Inside, sitting in a row of old telephone booths under old round clocks that showed the time in a number of cities, including London and Vancouver, other Russian men and women are using phone cards to call home. "The cards cost five dollars," Josephine Enriquez, the Filipino-born receptionist, says. "They can have local calls for free."
 
One man waiting to make a call has gold fillings all along his upper teeth, a black beard, a Russian face with narrow cat's eyes and Slavic cheekbones. He grins at me. He's been watching Josephine and me talk; now he wants to tell me how poor they are, he and his fellow seafarers. Using hand gestures, he explains how four or five people will use one phone card. "Just talk, wife." He makes a gesture, indicating the next person. "Talk, husband." Signalling quick, quick. "Talk, wife."
 
He laughs and leans forward to touch my shoulder. I can smell beer on his breath. "No money." He smiles, shows me the money in the pocket of his black jeans. A loonie, a dime, some pennies.
 
Another man comes into the small office to talk to him, a shorter man wearing freshly laundered blue jeans and a white tee-shirt tucked into the jeans. Clean-shaven, with large alert eyes, this younger man looks steadily at his tough-looking companion. Soon they're arguing in Russian. The older sailor, talking loudly, demonstratively shows the younger man the same loonie, dime and pennies that he showed me. It's clear he was supposed to help pay for something.
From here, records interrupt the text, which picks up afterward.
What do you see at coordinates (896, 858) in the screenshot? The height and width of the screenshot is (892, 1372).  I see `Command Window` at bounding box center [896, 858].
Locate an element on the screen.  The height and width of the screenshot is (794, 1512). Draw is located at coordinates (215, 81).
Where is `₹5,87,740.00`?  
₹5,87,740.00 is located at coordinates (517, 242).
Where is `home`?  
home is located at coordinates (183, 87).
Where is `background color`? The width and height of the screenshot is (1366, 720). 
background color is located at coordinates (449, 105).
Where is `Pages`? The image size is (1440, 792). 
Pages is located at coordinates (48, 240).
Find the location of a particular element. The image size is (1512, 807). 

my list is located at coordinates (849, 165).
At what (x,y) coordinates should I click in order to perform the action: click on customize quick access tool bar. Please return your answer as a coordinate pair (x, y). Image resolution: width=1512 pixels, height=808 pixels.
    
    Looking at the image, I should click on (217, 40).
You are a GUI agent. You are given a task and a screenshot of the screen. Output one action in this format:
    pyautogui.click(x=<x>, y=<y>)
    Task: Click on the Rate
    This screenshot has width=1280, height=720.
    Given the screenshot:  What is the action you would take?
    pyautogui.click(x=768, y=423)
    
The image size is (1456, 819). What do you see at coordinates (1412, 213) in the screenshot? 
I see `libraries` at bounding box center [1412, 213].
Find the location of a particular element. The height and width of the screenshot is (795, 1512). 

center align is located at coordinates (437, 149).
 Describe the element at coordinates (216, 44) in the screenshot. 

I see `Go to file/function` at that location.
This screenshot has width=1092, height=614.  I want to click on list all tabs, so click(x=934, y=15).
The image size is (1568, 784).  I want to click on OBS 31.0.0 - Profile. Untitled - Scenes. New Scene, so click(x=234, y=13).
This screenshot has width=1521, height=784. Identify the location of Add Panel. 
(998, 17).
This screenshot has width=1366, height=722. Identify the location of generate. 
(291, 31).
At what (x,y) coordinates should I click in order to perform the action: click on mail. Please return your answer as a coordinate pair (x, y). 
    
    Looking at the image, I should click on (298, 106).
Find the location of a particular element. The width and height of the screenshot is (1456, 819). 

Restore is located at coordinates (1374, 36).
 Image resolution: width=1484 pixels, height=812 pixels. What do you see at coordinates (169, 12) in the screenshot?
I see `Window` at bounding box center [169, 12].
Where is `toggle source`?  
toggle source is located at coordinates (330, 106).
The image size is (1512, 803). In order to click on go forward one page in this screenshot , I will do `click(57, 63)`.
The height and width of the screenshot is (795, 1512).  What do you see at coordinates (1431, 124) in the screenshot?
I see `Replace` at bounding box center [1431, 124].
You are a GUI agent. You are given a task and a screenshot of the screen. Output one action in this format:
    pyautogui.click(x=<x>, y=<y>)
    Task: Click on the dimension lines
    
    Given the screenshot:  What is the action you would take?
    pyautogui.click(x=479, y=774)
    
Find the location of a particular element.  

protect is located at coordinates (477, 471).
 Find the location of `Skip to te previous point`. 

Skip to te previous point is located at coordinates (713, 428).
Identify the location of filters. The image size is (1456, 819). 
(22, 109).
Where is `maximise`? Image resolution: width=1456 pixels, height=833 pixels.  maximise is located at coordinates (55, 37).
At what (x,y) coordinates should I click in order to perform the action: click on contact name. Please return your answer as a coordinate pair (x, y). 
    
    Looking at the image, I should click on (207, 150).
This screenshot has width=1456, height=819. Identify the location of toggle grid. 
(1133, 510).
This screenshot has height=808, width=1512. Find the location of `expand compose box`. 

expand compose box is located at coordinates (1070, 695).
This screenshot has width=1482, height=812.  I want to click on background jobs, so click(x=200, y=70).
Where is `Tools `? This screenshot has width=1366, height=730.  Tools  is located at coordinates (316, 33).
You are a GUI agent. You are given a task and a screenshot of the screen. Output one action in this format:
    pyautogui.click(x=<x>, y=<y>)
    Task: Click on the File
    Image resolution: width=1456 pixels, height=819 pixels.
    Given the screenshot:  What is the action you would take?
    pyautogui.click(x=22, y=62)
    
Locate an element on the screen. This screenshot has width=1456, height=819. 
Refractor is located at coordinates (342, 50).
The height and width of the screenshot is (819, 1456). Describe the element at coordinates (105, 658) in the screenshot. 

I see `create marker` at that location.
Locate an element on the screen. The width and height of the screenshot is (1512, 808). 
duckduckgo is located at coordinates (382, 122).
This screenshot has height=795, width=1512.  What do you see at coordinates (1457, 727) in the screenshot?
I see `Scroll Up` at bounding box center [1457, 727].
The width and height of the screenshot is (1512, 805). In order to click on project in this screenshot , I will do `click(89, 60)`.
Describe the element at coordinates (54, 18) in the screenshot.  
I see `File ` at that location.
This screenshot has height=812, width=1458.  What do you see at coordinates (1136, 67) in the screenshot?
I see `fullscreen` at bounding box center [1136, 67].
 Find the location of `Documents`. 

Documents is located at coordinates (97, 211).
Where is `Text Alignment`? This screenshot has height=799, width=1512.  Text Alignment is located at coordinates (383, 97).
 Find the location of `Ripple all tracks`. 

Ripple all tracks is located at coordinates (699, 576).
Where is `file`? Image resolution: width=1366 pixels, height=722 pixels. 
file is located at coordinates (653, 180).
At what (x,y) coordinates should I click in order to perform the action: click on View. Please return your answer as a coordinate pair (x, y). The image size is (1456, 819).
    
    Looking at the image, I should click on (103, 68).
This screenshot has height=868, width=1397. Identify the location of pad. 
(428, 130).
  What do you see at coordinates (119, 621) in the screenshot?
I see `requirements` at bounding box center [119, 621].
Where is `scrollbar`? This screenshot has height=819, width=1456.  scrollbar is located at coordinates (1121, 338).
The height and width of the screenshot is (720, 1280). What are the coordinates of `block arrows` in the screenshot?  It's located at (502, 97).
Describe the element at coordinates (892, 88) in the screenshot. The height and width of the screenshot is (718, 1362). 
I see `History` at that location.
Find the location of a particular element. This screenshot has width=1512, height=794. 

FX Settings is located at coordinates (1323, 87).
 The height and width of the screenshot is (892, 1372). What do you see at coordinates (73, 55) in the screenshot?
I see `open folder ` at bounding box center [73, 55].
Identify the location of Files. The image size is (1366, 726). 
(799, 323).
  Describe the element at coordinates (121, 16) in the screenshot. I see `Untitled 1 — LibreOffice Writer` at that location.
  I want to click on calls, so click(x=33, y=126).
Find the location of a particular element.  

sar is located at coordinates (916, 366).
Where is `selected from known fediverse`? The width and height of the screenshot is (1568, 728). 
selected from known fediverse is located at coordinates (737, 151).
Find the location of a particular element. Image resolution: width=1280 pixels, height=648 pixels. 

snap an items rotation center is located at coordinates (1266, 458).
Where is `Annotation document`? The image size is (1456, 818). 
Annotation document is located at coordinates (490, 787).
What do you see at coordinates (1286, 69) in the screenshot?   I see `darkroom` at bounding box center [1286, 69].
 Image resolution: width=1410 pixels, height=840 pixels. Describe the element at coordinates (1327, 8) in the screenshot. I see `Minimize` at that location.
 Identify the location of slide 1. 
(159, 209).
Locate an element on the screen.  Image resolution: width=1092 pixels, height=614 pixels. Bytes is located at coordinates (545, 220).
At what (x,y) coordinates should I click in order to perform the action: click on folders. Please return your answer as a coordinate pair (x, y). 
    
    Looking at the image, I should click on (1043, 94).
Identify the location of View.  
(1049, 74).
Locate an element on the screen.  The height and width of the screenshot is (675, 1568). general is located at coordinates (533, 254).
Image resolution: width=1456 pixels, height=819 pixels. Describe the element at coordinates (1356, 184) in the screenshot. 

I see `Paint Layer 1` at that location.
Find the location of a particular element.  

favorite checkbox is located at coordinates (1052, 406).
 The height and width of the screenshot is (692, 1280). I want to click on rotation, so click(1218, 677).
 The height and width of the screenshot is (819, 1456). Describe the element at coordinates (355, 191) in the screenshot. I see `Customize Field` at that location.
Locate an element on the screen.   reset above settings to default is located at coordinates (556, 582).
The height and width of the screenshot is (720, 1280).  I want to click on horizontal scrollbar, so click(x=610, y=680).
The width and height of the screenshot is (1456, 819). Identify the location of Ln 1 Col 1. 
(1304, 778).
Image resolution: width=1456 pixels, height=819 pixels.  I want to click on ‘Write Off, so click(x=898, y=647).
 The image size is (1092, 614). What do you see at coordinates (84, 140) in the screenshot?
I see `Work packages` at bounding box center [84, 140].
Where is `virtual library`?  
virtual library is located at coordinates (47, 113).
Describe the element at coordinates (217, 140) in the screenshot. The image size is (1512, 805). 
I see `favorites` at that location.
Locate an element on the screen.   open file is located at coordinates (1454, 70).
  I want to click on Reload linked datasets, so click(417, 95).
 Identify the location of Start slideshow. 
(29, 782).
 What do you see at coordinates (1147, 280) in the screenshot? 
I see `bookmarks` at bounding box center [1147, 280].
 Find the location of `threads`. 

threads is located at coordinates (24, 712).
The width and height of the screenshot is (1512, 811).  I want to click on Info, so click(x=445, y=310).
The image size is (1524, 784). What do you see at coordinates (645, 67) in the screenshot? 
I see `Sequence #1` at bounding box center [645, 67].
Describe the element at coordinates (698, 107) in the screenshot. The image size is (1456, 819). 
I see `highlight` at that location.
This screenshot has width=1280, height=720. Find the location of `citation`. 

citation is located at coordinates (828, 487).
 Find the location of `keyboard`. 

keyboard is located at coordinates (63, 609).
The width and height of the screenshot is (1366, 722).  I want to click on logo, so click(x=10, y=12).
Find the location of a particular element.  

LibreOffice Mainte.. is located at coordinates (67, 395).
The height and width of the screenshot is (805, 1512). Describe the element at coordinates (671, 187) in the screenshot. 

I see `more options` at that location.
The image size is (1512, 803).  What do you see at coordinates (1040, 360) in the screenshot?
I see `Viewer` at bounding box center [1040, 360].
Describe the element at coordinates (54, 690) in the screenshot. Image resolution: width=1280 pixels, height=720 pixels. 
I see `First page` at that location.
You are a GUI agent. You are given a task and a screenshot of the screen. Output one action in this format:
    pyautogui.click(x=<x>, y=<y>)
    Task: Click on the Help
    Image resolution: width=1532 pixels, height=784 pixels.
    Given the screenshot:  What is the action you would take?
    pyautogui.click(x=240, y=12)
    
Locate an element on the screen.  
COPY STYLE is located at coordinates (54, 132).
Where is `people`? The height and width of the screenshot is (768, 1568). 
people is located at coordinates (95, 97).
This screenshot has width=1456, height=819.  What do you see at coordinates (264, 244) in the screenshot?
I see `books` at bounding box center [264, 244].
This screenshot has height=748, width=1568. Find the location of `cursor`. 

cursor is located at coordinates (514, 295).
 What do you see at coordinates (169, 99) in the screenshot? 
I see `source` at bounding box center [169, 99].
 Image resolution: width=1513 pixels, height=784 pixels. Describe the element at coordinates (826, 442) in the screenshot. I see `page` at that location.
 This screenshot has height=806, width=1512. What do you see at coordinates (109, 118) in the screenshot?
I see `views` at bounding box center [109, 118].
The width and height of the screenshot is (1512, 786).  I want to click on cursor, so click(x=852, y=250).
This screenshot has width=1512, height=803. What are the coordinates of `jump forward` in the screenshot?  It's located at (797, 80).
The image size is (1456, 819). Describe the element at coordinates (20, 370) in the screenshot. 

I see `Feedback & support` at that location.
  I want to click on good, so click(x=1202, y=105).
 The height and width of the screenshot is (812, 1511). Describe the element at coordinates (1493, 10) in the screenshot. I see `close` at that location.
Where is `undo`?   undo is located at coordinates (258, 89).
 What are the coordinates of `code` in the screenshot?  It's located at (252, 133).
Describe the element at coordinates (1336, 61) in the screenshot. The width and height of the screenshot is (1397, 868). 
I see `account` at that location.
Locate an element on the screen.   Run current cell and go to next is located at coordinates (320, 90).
The younger man looks at him quietly for a moment then walks away into the big, comfortable common room.
 
Their ship is a fishing boat, Josephine says. She tells me about another Russian fishing boat that docked last year in North Vancouver. The owner left the ship. "The seamen didn't have any money: no salary. They were deported back to Russian. You see, they didn't have visas."
 
The sailor with the gold teeth listens to us, smiling. He wants to tell us something but doesn't have the words for it, so he talks quickly in Russian. Trying to get me to understand him he hugs me, then hugs me again.
 
Glancing at the man to include him in the conversation, I ask Josephine about the female Russians. Are they wives?
 
"No. They are crew. They do cleaning, housekeeping. For the fishing boat."
 
I ask her how many are in the crew. She doesn't know. "Maybe fifty?"
 
This the sailor understands. He says, "No. Hundred twenty-five. Two crew." Using hand gestures again, he sketches two shifts. One sleeping: he puts his head sideways on his hands. One up: he moves his body up.
 
He hugs me again; he doesn't want to go. He's happy to be talking to someone besides the usual gang. And I think, looking into the common room where on this beautiful afternoon other Russians are watching a music video on TV and flipping through old copies of Time magazine: Why are they hanging around?
 
‘They wear uniforms’
 
"This is a bum area," I had been told, earlier, by a woman I met crossing over the pedestrian bridge at the bottom of Main Street that led to Waterfront Road. She was going to Crab Park to drink. "I quit last spring. But then I started again." I asked her if she ever saw sailors in the neighbourhood. "No, never. Oh, sometimes young Chinese or Japanese, they might be, in their white sailor suits. That's all."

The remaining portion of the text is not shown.